Life after being convicted of leaking music online

By | Published on Wednesday 12 October 2011

Ryan Adams

We often hear about the lives of accused file-sharers through their court cases and subsequent appeals. However, it’s less common to hear about how things change for them, and their relationship with music, after their lives get back to normal.

The LA Times has spoken to Rob Thomas, the owner of a Ryan Adams message board, who was prosecuted in 2005, along with another fan, for leaking tracks from the singer songwriter’s ‘Jacksonville City Nights’ album ahead of its release. Thomas received 200 days probation and was briefly required to wear an electronic tag after pleading guilty to the charge.

Thomas explained: “The case ended with my co-defendant and I accepting a plea deal. We were originally charged with felony counts, but were able to plea it down to a misdemeanour. We both received two months of house arrest and two years of probation. I was able to have my ankle bracelet removed a few days early due to good behaviour, and my probation ended a few months ahead of schedule for the same reason. There was no restitution to be paid to the record label, as they were unable to prove that they suffered any monetary loss due to the leak of the four tracks”.

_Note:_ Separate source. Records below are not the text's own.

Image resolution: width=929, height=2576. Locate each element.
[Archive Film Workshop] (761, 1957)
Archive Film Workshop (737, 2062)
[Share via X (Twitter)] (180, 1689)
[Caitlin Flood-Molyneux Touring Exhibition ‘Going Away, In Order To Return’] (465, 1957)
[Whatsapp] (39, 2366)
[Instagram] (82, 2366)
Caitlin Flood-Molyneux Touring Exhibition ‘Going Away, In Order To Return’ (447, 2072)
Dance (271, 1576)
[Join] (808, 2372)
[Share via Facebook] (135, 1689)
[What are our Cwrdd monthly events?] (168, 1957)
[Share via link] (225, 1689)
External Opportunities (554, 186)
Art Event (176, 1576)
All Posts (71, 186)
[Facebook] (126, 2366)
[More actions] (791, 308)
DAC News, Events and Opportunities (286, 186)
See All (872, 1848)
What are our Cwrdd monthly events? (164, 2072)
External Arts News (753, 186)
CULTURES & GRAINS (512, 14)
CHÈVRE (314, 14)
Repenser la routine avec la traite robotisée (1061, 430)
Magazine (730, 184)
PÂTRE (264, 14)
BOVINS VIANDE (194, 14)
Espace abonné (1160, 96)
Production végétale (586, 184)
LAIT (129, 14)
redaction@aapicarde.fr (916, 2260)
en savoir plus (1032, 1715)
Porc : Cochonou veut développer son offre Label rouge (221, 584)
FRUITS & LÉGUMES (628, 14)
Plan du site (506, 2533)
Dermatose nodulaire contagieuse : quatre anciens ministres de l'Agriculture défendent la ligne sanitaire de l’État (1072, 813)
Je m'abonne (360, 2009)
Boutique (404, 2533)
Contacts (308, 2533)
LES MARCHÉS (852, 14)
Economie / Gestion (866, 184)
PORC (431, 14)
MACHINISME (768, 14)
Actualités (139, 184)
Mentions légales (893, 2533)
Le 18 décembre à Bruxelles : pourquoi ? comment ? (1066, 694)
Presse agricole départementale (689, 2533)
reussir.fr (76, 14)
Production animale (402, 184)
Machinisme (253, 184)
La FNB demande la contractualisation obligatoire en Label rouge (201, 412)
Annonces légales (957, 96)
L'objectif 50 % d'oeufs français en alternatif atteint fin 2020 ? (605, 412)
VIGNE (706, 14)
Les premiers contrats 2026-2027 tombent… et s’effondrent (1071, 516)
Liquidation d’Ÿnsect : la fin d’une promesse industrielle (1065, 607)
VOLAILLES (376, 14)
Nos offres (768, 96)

Despite this, Thomas still runs his Adams fansite. Asked how he feels about the singer these days, he said: “It was quite hard to listen to his music for awhile after the case. I had shut the board down while everything was happening, and wasn’t sure if I was ever going to bring it back. After everything was resolved, I decided to bring the site back, as I missed the community that was created there … As of today, I have no problem listening to Ryan’s music. It has all been put behind me, for the most part. I treat him the same as any other artist that I listen to … He has since contacted me explaining that he did everything he could to get the charges dropped, but that it was out of his hands. Whether that is true or not, I’ll never know for sure”.